Latest update April 25th, 2024 12:59 AM
Sep 21, 2014 News
– son locked up for four days
United States of America based Guyanese, Anita Hazel, is so upset with a few rogue members of the Guyana Police Force that she has vowed to ensure that they pay for what they did to her 86 Hill Street, Lodge house two Fridays ago.
Hazel, who was in New York when a party of policemen raided her property under the pretext of looking for armed robbery suspects, hurried back home last week only to find several ransacked rooms and a few expensive items missing.
And if that was not enough she had to come to grips with the police arresting her son, Noel Shepherd, and locking him up for four days before releasing him without charge.

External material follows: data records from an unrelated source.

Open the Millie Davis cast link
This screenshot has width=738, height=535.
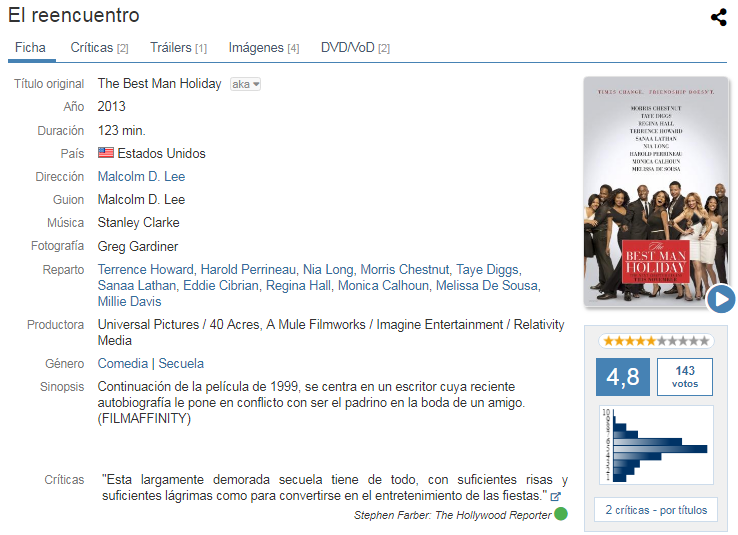129,302
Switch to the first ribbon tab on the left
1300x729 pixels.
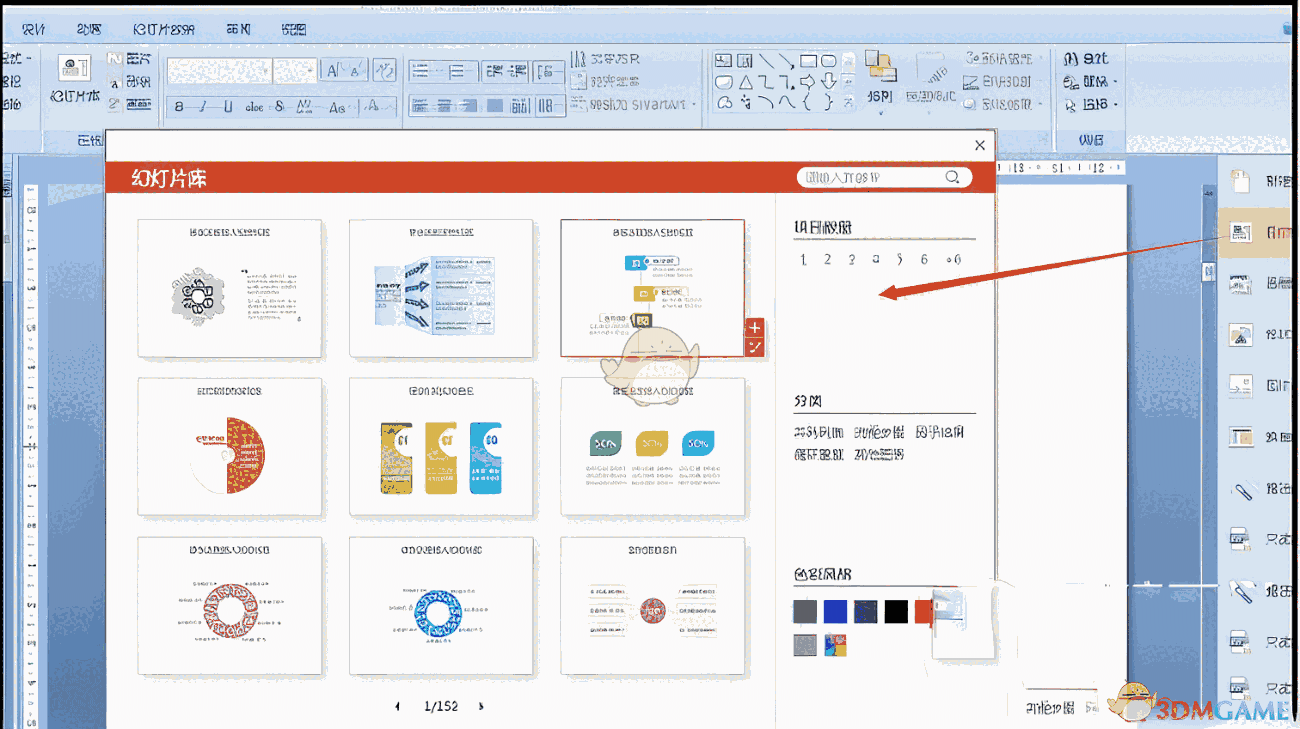[x=33, y=28]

Yesterday, when this newspaper visited the home which is located on the upper flat of a two-storey building, it appeared as if a tornado had passed though; barrels were upturned and its contents scattered on the floor, the toilet bowl was ripped out, pillows were ripped open, while there was a broken expensive china table among several other items that were emptied from a cupboard.
No room was spared by the ranks who claimed to be looking for stolen items and drugs, even as Hazel’s son watched on helplessly.
Speaking with this newspaper at her Lodge home yesterday, Mrs. Hazel, who had returned to the USA on August 14 after spending her holiday here, said that she received a telephone call from her daughter who occupies the lower flat of the house, informing that the police had raided her house.
She said she immediately made arrangements to travel back to Guyana.
Over the years she has been sending down several household items in preparation for her return to Guyana after retiring from her job in Brooklyn.
“I heard that they break open the place, they carry away my son, lock him up and they break up the whole place. Eight hundred and change (US$800+) it cost me to come but I had to come. We had two computers, they carry it away, saying that my son had to get receipt for them…because is stolen item,” Mrs. Hazel stated.
“This is what I come and meet…I don’t have nowhere to sleep now because of the condition of the place; I’m lying down on the verandah on a cot,” she added.
Her son recalled that on September 12, last, around 13:30 hours, he was sleeping at home when he heard a commotion downstairs at his sister’s apartment. Upon peeping out, he saw several police ranks searching his sister’s place.
A few minutes later he heard knocking at the front and back doors on the second floor.
When he eventually opened up to avoid the cops breaking it down, he was confronted by several armed ranks.
“They just tell me ‘get up against the wall’ with their gun in my face and they were going on and on…and like about twelve police come inside the house,” Shepherd stated.
He said that one of the ranks became excited after seeing several newly shipped items and exclaimed to his colleagues that they would have a long search.
Eventually they broke the door to his mother’s room where they found several high-priced items that Hazel had posted down to Guyana.
“They began tumbling up everything, asking me, ‘Who thing is this? You have receipt for this, receipt for that?’ That is how they were going on. They had me handcuffed…they take away all of my jewellery, my laptop, my tape recorder,” Shepherd said.
He was taken to the Kitty Police Station where he remained for four days, going through an identification parade in the process.
Shepherd said that the police told him that somebody whose car was parked across the street from his home was robbed and the perpetrators were inside his house.
“And the one thing led to another. After they put me on ID parade, they had me in custody for how much days. They could have handled it better. After they released me it took four days for me to get back my stuff, but no apology,” Shepherd claimed.
He added that one of the officers, who was part of the investigating team, fell in love with a tape recorder that they had seized from the house and even offered to buy it from Shepherd, who duly refused to sell.
“He tell me ‘Boy, you stupid, you don’t want money…All dem thing you got in you house, you sure you gat receipt for them?”
His mother also lamented the unprofessional conduct of the raiding party and plans seeking an audience with senior officials of the Guyana Police Force.
She said that while she would not blame the entire Guyana Police Force for her current situation which is “very disappointing and disgusting”, she wants the organization to “weed out” the elements within who are giving it a bad name.
“I work hard and this house wasn’t built by blood money…so touch not the Lord’s anointed and do his prophet no harm. I’m going to the last extreme and everybody that came here and did this, they will feel me….they won’t see me,” Hazel declared.